» **INPUT DATA**:
┌──

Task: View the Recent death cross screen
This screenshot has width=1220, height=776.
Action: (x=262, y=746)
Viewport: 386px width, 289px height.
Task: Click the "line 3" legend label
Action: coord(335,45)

└──
┌──

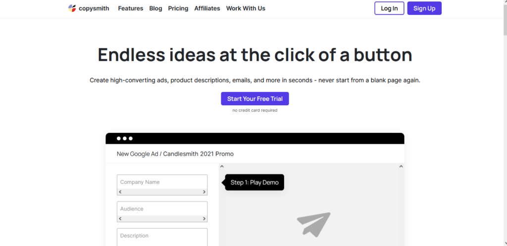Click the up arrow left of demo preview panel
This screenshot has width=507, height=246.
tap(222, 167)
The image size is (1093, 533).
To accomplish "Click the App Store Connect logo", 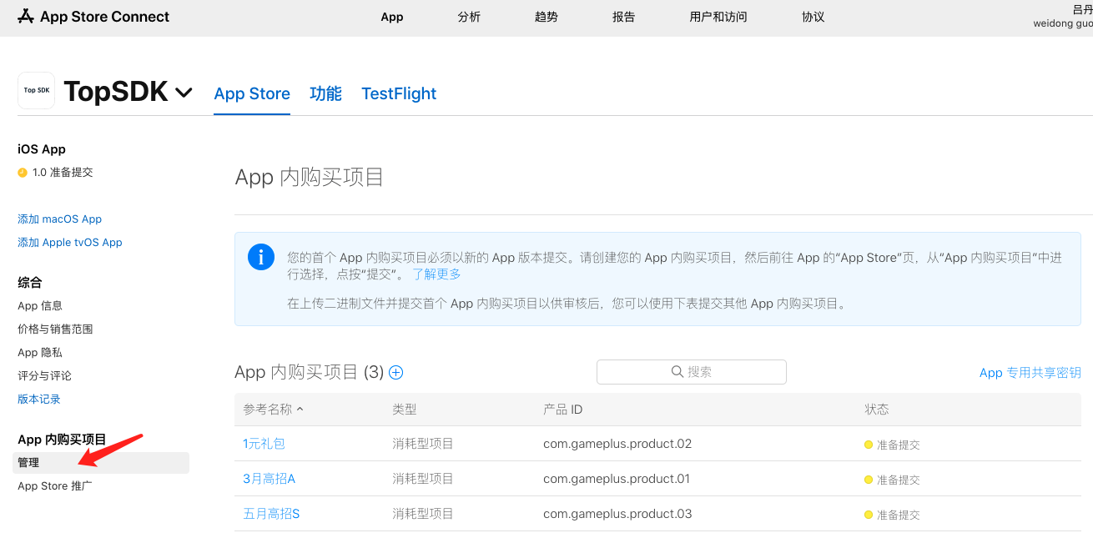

└──

Exactly reproduce the lines above, starting at the one that contains "The image size is (1093, 533)." and ending at the one that contains "the App Store", both inclusive; leave the pictures out and add no other lines.

The image size is (1093, 533).
To accomplish "Click the App Store Connect logo", 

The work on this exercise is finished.